What sorting or searching algorithms exist that will allow me to implement a more efficient solution?
This question has a closed-form mathematical solution, but if you'd prefer to implement in a programming langauge, you just need to find all unique pairs of numbers from your list, and count the number that satisfy your requirement. itertools.combinations is your friend here:
import itertools
A = [1,2,3,4,5]
pairs = []
for x, y in itertools.combinations(A, 2):
if x*y >= x + y:
pairs.append((x,y))
Output
[(2, 3), (2, 4), (2, 5), (3, 4), (3, 5), (4, 5)]
Basic algebra ... solve for one variable in terms of the other:
xy >= x + y
xy - y >= x
y(x-1) >= x
Now, if your elements are all positive integers, you get
if x == 1, no solution
if x == 2, y >= 2
else x > 2
y >= x/(x-1)
In this last case, x/(x-1) is a fraction between 1 and 2; again,
y >= 2
Solves the inequality.
This gives you a trivially accessible solution in O(1) time; if you want the pairs themselves, you're constrained by the printing, which is O(n^2) time.

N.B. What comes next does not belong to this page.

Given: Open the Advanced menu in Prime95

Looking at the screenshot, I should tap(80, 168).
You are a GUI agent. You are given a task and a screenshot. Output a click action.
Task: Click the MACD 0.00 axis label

So using the fact that x*y >= x+y if both (mistake in my original comment) x and y are >=2 (see #Prune's answer for details), then you may as well remove 0 and 1 from your list if they appear, because they won't make any suitable pair.
So now assuming all numbers or >=2 and you have k of them (e.g. replace k by k-1 in the following operation if you have n=1), all possible pairs will satisfy your condition. And the number of pairs among k elements is the well known formula k*(k-1)/2 (google it if you don't know about it). The time to compute this number is essentially the same (one multiplication, one division) no matter what value of k you have (unless you start going to crazy big numbers), so complexity is O(1).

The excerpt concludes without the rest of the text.